* [STATED EXERCISE]: Copy out these lines with "Where should I click to" swapped for "Where do I click to" everywhere, leaving everything else unchanged.

-- START MATERIAL FOR THE TASK --

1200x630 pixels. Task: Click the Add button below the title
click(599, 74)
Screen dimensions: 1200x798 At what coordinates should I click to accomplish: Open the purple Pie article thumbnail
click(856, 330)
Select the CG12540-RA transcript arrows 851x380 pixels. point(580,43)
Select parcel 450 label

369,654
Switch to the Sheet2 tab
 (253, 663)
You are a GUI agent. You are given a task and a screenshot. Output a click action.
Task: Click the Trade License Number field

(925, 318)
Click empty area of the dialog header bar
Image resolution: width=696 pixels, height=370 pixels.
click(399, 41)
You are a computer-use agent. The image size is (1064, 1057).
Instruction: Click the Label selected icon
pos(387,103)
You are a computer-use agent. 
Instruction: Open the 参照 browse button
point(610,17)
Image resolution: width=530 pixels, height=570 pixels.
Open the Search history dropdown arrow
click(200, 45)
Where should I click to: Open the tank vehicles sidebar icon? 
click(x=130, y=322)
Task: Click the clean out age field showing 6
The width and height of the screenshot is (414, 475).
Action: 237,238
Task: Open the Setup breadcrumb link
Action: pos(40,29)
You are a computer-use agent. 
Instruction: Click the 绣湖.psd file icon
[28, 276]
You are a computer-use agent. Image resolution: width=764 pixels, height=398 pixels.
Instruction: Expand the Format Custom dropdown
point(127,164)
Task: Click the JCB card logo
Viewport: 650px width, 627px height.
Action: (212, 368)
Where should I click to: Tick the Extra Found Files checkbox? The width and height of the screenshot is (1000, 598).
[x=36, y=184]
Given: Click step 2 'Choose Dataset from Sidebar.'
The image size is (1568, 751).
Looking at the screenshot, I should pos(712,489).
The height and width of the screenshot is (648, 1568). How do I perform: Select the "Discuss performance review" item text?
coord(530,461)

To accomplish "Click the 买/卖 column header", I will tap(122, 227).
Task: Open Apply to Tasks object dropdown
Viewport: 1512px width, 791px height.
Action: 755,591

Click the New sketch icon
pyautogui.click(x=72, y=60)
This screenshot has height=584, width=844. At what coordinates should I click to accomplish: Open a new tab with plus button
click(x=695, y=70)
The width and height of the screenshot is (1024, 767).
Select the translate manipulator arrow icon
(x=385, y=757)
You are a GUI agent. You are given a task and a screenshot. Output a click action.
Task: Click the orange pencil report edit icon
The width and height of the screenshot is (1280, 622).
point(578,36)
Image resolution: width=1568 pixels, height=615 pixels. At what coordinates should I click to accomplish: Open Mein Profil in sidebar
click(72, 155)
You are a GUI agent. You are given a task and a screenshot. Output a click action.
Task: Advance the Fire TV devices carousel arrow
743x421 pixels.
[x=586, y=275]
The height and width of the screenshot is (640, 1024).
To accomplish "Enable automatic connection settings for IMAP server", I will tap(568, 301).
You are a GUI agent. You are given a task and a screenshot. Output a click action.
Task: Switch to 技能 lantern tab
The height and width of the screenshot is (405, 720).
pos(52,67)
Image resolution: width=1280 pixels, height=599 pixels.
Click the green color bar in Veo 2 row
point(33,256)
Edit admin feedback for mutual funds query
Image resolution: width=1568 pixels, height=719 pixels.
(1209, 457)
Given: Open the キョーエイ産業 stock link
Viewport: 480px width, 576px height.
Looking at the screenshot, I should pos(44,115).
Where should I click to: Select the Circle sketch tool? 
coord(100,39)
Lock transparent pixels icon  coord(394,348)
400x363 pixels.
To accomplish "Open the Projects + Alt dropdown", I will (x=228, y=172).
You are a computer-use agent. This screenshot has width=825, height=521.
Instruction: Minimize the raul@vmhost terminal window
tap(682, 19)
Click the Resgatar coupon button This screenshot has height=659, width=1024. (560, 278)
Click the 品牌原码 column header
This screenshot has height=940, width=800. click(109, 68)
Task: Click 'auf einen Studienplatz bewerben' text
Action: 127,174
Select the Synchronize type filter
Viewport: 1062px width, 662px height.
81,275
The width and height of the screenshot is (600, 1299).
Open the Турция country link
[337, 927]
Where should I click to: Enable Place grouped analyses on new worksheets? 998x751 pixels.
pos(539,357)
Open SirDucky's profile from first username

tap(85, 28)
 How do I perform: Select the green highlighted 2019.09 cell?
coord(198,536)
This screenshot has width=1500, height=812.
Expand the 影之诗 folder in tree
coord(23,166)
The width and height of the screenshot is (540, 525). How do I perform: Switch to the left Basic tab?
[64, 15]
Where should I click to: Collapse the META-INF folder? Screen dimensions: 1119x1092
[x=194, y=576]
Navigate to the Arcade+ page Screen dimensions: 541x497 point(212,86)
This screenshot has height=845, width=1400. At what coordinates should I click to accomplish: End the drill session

-- END MATERIAL FOR THE TASK --

* [FULL RESPONSE]:
1200x630 pixels. Task: Click the Add button below the title
click(599, 74)
Screen dimensions: 1200x798 At what coordinates should I click to accomplish: Open the purple Pie article thumbnail
click(856, 330)
Select the CG12540-RA transcript arrows 851x380 pixels. point(580,43)
Select parcel 450 label

369,654
Switch to the Sheet2 tab
 (253, 663)
You are a GUI agent. You are given a task and a screenshot. Output a click action.
Task: Click the Trade License Number field

(925, 318)
Click empty area of the dialog header bar
Image resolution: width=696 pixels, height=370 pixels.
click(399, 41)
You are a computer-use agent. The image size is (1064, 1057).
Instruction: Click the Label selected icon
pos(387,103)
You are a computer-use agent. 
Instruction: Open the 参照 browse button
point(610,17)
Image resolution: width=530 pixels, height=570 pixels.
Open the Search history dropdown arrow
click(200, 45)
Where do I click to: Open the tank vehicles sidebar icon? 
click(x=130, y=322)
Task: Click the clean out age field showing 6
The width and height of the screenshot is (414, 475).
Action: 237,238
Task: Open the Setup breadcrumb link
Action: pos(40,29)
You are a computer-use agent. 
Instruction: Click the 绣湖.psd file icon
[28, 276]
You are a computer-use agent. Image resolution: width=764 pixels, height=398 pixels.
Instruction: Expand the Format Custom dropdown
point(127,164)
Task: Click the JCB card logo
Viewport: 650px width, 627px height.
Action: (212, 368)
Where do I click to: Tick the Extra Found Files checkbox? The width and height of the screenshot is (1000, 598).
[x=36, y=184]
Given: Click step 2 'Choose Dataset from Sidebar.'
The image size is (1568, 751).
Looking at the screenshot, I should pos(712,489).
The height and width of the screenshot is (648, 1568). How do I perform: Select the "Discuss performance review" item text?
coord(530,461)

To accomplish "Click the 买/卖 column header", I will tap(122, 227).
Task: Open Apply to Tasks object dropdown
Viewport: 1512px width, 791px height.
Action: 755,591

Click the New sketch icon
pyautogui.click(x=72, y=60)
This screenshot has height=584, width=844. At what coordinates should I click to accomplish: Open a new tab with plus button
click(x=695, y=70)
The width and height of the screenshot is (1024, 767).
Select the translate manipulator arrow icon
(x=385, y=757)
You are a GUI agent. You are given a task and a screenshot. Output a click action.
Task: Click the orange pencil report edit icon
The width and height of the screenshot is (1280, 622).
point(578,36)
Image resolution: width=1568 pixels, height=615 pixels. At what coordinates should I click to accomplish: Open Mein Profil in sidebar
click(72, 155)
You are a GUI agent. You are given a task and a screenshot. Output a click action.
Task: Advance the Fire TV devices carousel arrow
743x421 pixels.
[x=586, y=275]
The height and width of the screenshot is (640, 1024).
To accomplish "Enable automatic connection settings for IMAP server", I will tap(568, 301).
You are a GUI agent. You are given a task and a screenshot. Output a click action.
Task: Switch to 技能 lantern tab
The height and width of the screenshot is (405, 720).
pos(52,67)
Image resolution: width=1280 pixels, height=599 pixels.
Click the green color bar in Veo 2 row
point(33,256)
Edit admin feedback for mutual funds query
Image resolution: width=1568 pixels, height=719 pixels.
(1209, 457)
Given: Open the キョーエイ産業 stock link
Viewport: 480px width, 576px height.
Looking at the screenshot, I should pos(44,115).
Where do I click to: Select the Circle sketch tool? 
coord(100,39)
Lock transparent pixels icon  coord(394,348)
400x363 pixels.
To accomplish "Open the Projects + Alt dropdown", I will (x=228, y=172).
You are a computer-use agent. This screenshot has width=825, height=521.
Instruction: Minimize the raul@vmhost terminal window
tap(682, 19)
Click the Resgatar coupon button This screenshot has height=659, width=1024. (560, 278)
Click the 品牌原码 column header
This screenshot has height=940, width=800. click(109, 68)
Task: Click 'auf einen Studienplatz bewerben' text
Action: 127,174
Select the Synchronize type filter
Viewport: 1062px width, 662px height.
81,275
The width and height of the screenshot is (600, 1299).
Open the Турция country link
[337, 927]
Where do I click to: Enable Place grouped analyses on new worksheets? 998x751 pixels.
pos(539,357)
Open SirDucky's profile from first username

tap(85, 28)
 How do I perform: Select the green highlighted 2019.09 cell?
coord(198,536)
This screenshot has width=1500, height=812.
Expand the 影之诗 folder in tree
coord(23,166)
The width and height of the screenshot is (540, 525). How do I perform: Switch to the left Basic tab?
[64, 15]
Where do I click to: Collapse the META-INF folder? Screen dimensions: 1119x1092
[x=194, y=576]
Navigate to the Arcade+ page Screen dimensions: 541x497 point(212,86)
This screenshot has height=845, width=1400. At what coordinates should I click to accomplish: End the drill session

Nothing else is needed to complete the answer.